Lately I've gotten back into the routine of going to the grocery store every weekend. Stocked pantry/fridge = meal flexibility and a lot fewer restaurant meals. Late spring through early fall I also stop by one of the produce stands run by Howell's Farm. They specialize in tomatoes, but also grow a nice variety of squashes and eggplants, peppers, and corn. Yesterday's trip was a little different -- I started my day with a visit to the Nashville Farmer's Market.
The FM has traditionally been a disappointment; few farmers and lots and lots of resellers. The interior market has had some interesting shops and restaurants, but that's somewhat in flux now. Half the facility is taken up with a flea market that is 99% knock-offs and mass-produced cheap, gaudy junk. There's an effort underway to renovate and reposition, including trying to get more actual farmers selling more actual local product. The effort has been surprisingly controversial ... but more about that another day.
I went to the FM hoping to score some decent peaches, and was also interested in seeing what the general selection was like these days. One seller had some peaches from KY, which counts as local. None that I inspected were really ripe; I've got four on my counter and hope they'll be worth eating. I also picked up a loaf of whole wheat bread from what I think was a Mennonite couple who had a table of baked goods. Made a Bradley tomato sandwich with it for lunch -- it was good, soft bread for all of it being whole wheat. I saw a huge variety of squashes and peppers, including cute pint baskets of cherry-tomato sized, mixed-variety heirloom peppers. I was hoping for fresh onions or garlic, fresh herbs, maybe some strawberries, and ... exotica. I was disappointed, but did go to Howell's stand there and pick up some things I usually get from them -- zucchini, eggplant (small white and Japanese), Bradley tomatoes (low-acid and thin skin), cherry tomatoes mentioned in yesterday's post (which I discovered today are called Black Cherry), plum tomatoes, Peaches-and-Cream corn, some pickling cucumbers, and some red potatoes. A goodly haul.

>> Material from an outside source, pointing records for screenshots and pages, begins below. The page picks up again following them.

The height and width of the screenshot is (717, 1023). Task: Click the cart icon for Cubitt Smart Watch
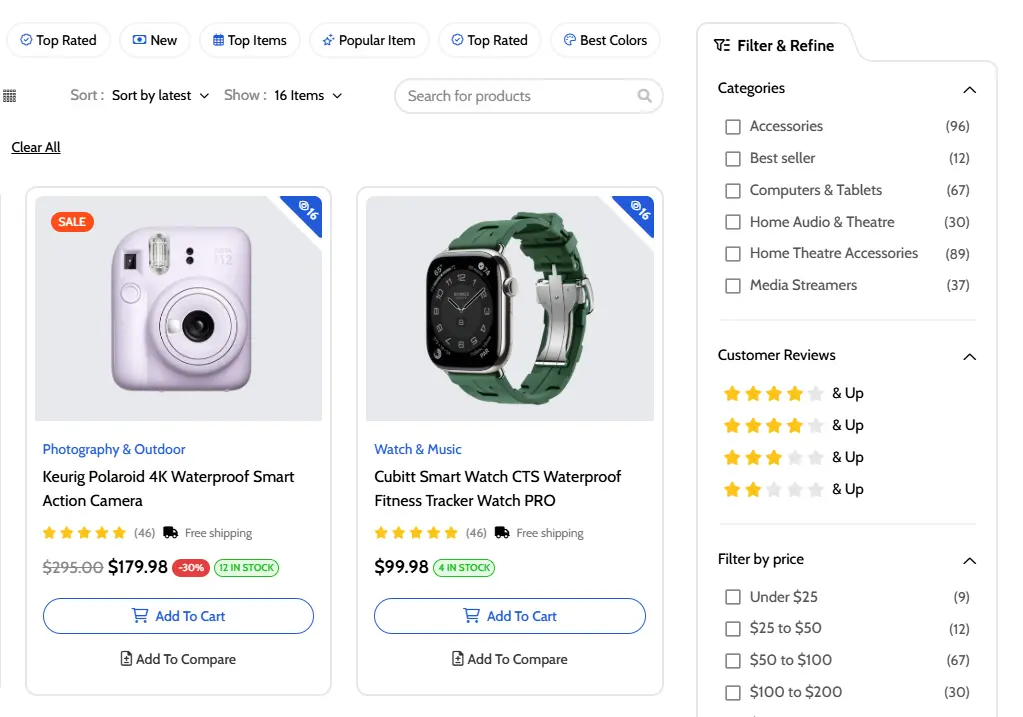pos(471,616)
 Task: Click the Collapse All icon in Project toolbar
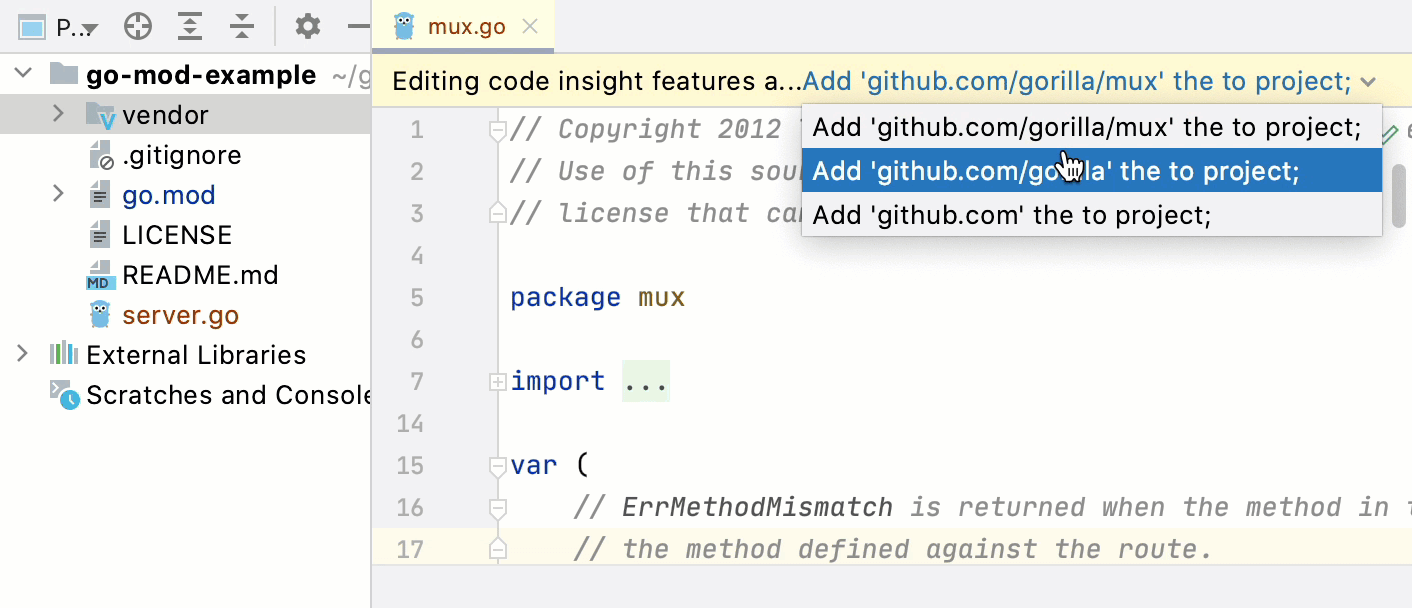click(242, 27)
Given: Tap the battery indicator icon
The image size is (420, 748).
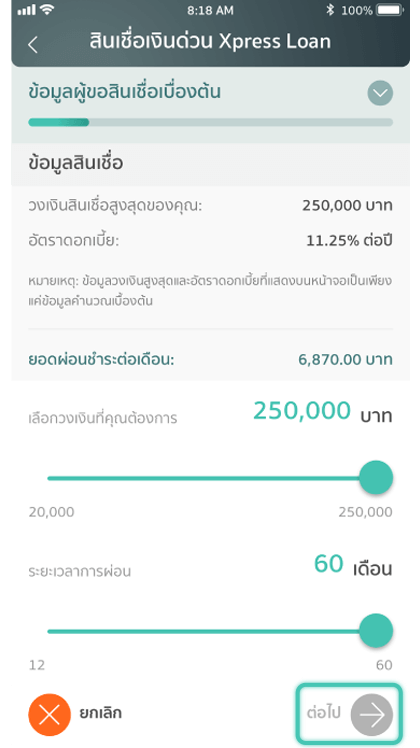Looking at the screenshot, I should point(390,10).
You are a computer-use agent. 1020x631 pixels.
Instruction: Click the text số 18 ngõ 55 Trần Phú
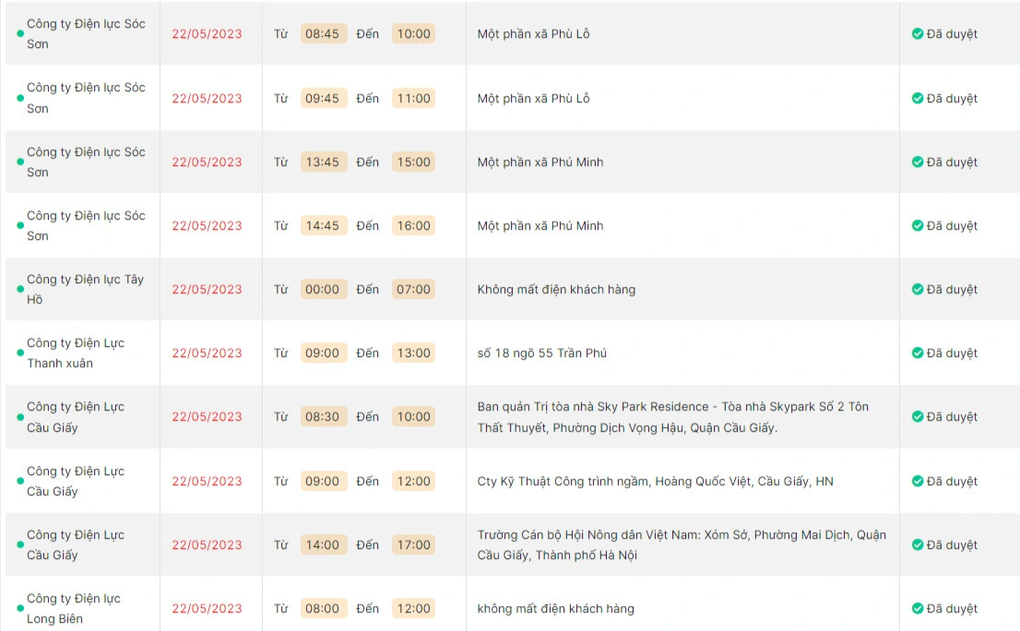542,353
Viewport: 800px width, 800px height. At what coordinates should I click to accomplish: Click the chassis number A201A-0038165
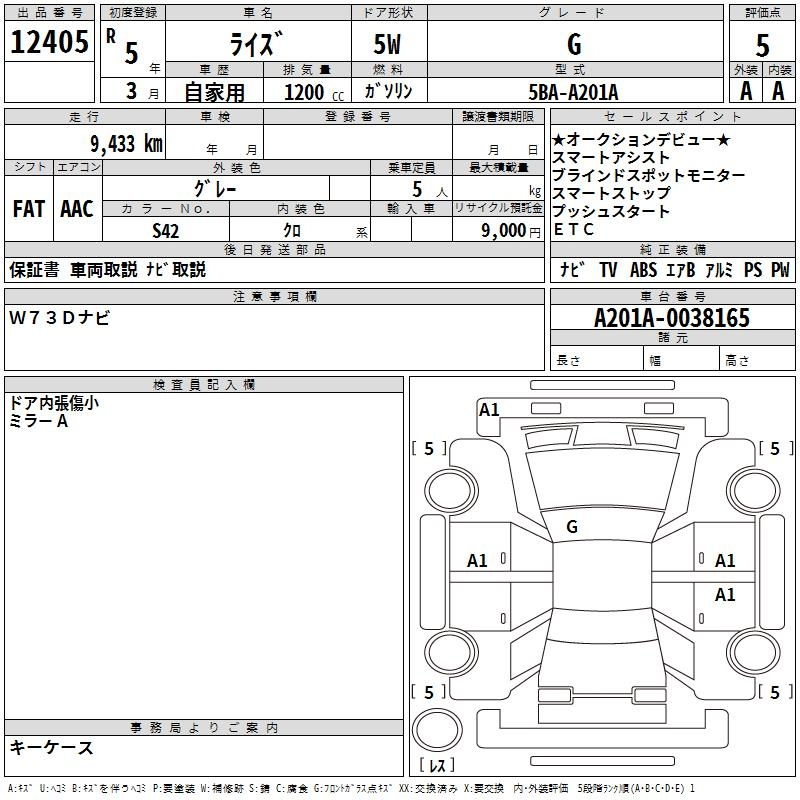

Sundays have become a cook-for-the-week-and-the-freezer day, and today was no exception. I used the pickling cucumbers to make a quart of refrigerator bread-and-butter pickles, using kind of a hybrid of several recipes. I'll write about them in a couple of weeks, after the first tasting. With the eggplants, plum tomatoes, zucchini, and previously-purchased purple bell pepper and Vidalia onion, I made Cooking Light's Gardener's Ratatouille. I've been making this every summer since the recipe was first published in 2002. The unconventional colors of some of the vegetables (purple pepper, white eggplant) made it even more colorful than usual. Delicious, too!
I was going to link to the recipe, but it's no longer available on the Cooking Light web site, so ... here it is. (Note: It's also in the Cooking Light 2002 Annual recipe book.)
Cooking Light, Aug 2002
Robin Taylor Swatt
2 teaspoons olive oil
1 cup chopped onion
3 cups chopped plum tomatoes -- (about 1 pound)
2 cups chopped eggplant -- peeled (TL note: I've never peeled them)
1 1/2 cups chopped zucchini
1 cup chopped green bell pepper
1 clove garlic -- minced
1 tablespoon chopped fresh oregano
1 tablespoon chopped fresh basil
1 tablespoon chopped fresh parsley
1/2 teaspoon salt
1/4 teaspoon black pepper
Heat the oil in a large skillet over medium-high heat. Add onion; sauté 3 minutes or until tender, stirring frequently. Add tomato, eggplant, zucchini, bell pepper, and garlic. Cover, reduce heat, and simmer 30 minutes, stirring occasionally.
Stir in oregano, and remaining ingredients; cook, uncovered, 5 minutes or until most of the liquid evaporates. Yield: 4 servings (serving size: approx 3/4 cup).